Collected data:
● ● ● ● ● ● ●
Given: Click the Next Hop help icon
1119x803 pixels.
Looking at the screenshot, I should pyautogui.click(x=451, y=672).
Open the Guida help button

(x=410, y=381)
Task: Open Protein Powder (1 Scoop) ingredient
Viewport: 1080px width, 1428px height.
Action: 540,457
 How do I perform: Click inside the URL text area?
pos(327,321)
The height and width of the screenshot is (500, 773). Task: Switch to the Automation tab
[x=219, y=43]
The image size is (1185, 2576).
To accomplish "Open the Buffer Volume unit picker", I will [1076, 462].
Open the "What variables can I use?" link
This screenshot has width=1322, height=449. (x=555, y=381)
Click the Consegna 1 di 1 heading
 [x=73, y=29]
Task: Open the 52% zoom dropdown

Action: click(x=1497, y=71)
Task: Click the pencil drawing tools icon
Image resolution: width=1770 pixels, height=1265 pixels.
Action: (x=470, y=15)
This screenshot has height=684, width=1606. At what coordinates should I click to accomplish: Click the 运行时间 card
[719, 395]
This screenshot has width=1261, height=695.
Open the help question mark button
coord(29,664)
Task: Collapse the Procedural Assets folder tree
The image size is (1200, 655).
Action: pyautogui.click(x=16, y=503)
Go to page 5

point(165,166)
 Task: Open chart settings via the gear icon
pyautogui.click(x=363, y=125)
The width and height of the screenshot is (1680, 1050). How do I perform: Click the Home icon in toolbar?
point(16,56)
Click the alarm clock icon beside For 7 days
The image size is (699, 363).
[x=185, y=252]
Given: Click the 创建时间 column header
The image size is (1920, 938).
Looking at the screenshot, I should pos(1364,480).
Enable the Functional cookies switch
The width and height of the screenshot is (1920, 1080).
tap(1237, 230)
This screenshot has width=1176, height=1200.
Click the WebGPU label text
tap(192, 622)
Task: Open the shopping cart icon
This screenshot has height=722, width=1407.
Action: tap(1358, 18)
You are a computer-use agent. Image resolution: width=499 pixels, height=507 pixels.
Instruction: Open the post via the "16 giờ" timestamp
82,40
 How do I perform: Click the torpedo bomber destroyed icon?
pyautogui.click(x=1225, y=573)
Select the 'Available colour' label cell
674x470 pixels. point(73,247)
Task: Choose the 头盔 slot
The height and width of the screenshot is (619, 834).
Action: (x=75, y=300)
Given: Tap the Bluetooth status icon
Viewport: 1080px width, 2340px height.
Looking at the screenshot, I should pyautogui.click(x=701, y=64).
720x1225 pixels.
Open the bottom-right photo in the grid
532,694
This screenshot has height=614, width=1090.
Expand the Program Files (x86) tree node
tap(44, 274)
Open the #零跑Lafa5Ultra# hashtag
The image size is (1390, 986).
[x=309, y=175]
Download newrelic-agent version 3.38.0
● ● ● ● ● ● ●
TASK DIRECTIONS: The lines to extract from the data above begin with the line containing "Enable the Functional cookies switch" and end with the line containing "You are a computer-use". Extract them exactly, including both.

SOLUTION:
Enable the Functional cookies switch
The width and height of the screenshot is (1920, 1080).
tap(1237, 230)
This screenshot has width=1176, height=1200.
Click the WebGPU label text
tap(192, 622)
Task: Open the shopping cart icon
This screenshot has height=722, width=1407.
Action: tap(1358, 18)
You are a computer-use agent. Image resolution: width=499 pixels, height=507 pixels.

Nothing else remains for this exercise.